Là-bas, en plein centre de Conakry, elle habitait près du grand marché animé de Madina entouré par les centres commerciaux et la casse des ferrailleurs. Pas loin de l’aéroport, au bout de l’autoroute. Avec des problèmes fréquents d’eau et d’électricité. Mais au centre de ce brouhaha un peu bancal, « je ne me posais pas de question », se souvient-elle, « me rendre à l’école était mon unique travail », une forme de liberté.

Une perspective de mariage forcé à 18 ans à peine est soudain venue écraser de tout son poids la légèreté de l’écolière, l’avenir souriant de la future étudiante. Insouciance coupée en plein vol. Elle se rappelle s’être dit : « je ne suis pas prête, pas maintenant ! Ce n’est pas juste ! Ce n’est pas bien de forcer ! ». Alors, elle a fui.

Refuser le silence

D’un « centre » Fedasil dans la province du Luxembourg à divers lieux d’occupation avec la Voix des Sans-Papiers dans la capitale bruxelloise « sans jamais vraiment s’y installer tant c’était insalubre », elle trimballe ses valises. Depuis, elle a compris beaucoup de choses. « Parfois, je ne dis pas non. Je reste silencieuse. Je veux mes papiers. » Parce qu’il y a toujours cette peur au ventre : « le fait de se livrer, tu as peur de ce qui va te revenir ». Au début, je pensais que tout le monde était en collaboration avec l’Office des Etrangers. Après, même si des liens se créent (avec des associations, des personnes), des réticences restent. On ne sait jamais. Tôt ou tard, « sans papier, on est TOUJOURS exposés, toujours à risque. La seule chose qui peut réellement nous aider, ce sont les papiers ».

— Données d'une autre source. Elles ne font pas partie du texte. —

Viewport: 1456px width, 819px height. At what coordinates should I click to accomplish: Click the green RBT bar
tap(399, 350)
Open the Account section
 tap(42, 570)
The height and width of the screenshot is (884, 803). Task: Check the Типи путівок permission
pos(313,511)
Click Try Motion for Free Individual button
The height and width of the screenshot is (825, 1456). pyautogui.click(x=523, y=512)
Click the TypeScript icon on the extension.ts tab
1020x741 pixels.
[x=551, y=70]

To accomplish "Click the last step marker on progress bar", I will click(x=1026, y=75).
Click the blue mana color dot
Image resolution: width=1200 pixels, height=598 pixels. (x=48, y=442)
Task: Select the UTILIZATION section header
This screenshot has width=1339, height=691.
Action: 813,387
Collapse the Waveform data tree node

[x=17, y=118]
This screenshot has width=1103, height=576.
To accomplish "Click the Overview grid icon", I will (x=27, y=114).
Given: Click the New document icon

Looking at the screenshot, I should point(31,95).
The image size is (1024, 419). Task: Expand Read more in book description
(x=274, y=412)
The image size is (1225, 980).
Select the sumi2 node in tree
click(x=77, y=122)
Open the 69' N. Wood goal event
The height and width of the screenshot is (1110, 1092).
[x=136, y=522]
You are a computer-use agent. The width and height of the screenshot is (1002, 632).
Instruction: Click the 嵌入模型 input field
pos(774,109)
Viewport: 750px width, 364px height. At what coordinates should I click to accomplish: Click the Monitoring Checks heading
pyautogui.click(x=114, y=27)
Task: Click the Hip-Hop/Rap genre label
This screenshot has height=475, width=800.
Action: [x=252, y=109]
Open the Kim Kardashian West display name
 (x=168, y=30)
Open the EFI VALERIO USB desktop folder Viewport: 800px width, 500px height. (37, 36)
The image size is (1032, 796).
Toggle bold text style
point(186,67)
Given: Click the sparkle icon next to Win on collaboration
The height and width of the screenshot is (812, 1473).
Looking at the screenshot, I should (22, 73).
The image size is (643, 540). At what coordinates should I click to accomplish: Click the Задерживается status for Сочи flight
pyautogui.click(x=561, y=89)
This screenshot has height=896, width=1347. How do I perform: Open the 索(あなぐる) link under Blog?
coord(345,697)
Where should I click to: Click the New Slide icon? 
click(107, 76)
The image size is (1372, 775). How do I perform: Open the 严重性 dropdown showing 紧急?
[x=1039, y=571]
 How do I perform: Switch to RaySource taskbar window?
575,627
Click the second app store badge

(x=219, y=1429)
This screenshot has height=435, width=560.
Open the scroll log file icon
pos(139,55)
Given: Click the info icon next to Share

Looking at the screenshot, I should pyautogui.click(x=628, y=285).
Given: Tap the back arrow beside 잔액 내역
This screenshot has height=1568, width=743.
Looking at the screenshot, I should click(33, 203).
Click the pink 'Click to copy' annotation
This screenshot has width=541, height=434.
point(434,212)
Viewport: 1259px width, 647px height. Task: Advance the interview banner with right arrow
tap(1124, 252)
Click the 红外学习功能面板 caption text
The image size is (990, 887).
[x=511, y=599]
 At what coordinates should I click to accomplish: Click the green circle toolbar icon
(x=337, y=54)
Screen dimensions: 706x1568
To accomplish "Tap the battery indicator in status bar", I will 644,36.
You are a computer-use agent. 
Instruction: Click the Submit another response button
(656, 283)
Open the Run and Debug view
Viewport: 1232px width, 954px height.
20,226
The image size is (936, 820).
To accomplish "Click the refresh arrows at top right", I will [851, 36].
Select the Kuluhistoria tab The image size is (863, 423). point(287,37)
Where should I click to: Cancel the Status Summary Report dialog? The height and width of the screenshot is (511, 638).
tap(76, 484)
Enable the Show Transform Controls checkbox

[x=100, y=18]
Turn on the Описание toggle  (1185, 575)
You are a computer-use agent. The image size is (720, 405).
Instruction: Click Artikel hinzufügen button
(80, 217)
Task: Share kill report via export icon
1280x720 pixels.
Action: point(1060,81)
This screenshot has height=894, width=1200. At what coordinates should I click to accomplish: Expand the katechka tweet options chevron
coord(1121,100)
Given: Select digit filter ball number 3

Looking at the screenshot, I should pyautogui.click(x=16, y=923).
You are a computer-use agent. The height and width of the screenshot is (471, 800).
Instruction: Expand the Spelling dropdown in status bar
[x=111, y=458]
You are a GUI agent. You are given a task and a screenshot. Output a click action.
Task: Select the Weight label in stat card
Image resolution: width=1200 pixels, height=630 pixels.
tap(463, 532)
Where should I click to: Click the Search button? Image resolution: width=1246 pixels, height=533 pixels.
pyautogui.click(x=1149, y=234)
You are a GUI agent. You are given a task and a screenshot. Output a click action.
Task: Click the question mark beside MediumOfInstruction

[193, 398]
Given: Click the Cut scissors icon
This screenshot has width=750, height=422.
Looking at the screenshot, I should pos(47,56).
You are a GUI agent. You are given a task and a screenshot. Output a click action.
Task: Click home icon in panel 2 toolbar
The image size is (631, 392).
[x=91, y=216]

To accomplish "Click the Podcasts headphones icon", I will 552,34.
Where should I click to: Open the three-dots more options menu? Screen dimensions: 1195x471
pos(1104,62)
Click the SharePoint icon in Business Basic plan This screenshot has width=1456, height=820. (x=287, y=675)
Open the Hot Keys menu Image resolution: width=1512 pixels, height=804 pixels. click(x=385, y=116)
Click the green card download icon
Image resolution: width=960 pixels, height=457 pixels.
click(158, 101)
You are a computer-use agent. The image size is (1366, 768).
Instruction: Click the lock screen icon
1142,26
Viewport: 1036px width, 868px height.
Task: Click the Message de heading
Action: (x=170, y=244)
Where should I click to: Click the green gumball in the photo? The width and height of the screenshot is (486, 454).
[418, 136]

Alors, pour s’autoriser à parler, elle écrit. Et saute sur toutes les occasions de se former (Rosa participe à l’Ecole de Transformation Sociale, notamment), ose prendre la parole et participe à la coordination de la Voix des Sans-Papiers. « Je me suis dit que nous étions toujours dans l’ombre, qu’il n’y avait pas assez de voix de femmes. On doit oser s’adresser au monde entier pour nous protéger et surtout, protéger les enfants. Vivre sans cesse cachés, ça ne sert à rien ! ».

Notes
[1] Tous les prénoms cités dans cet article sont des prénoms d’emprunt.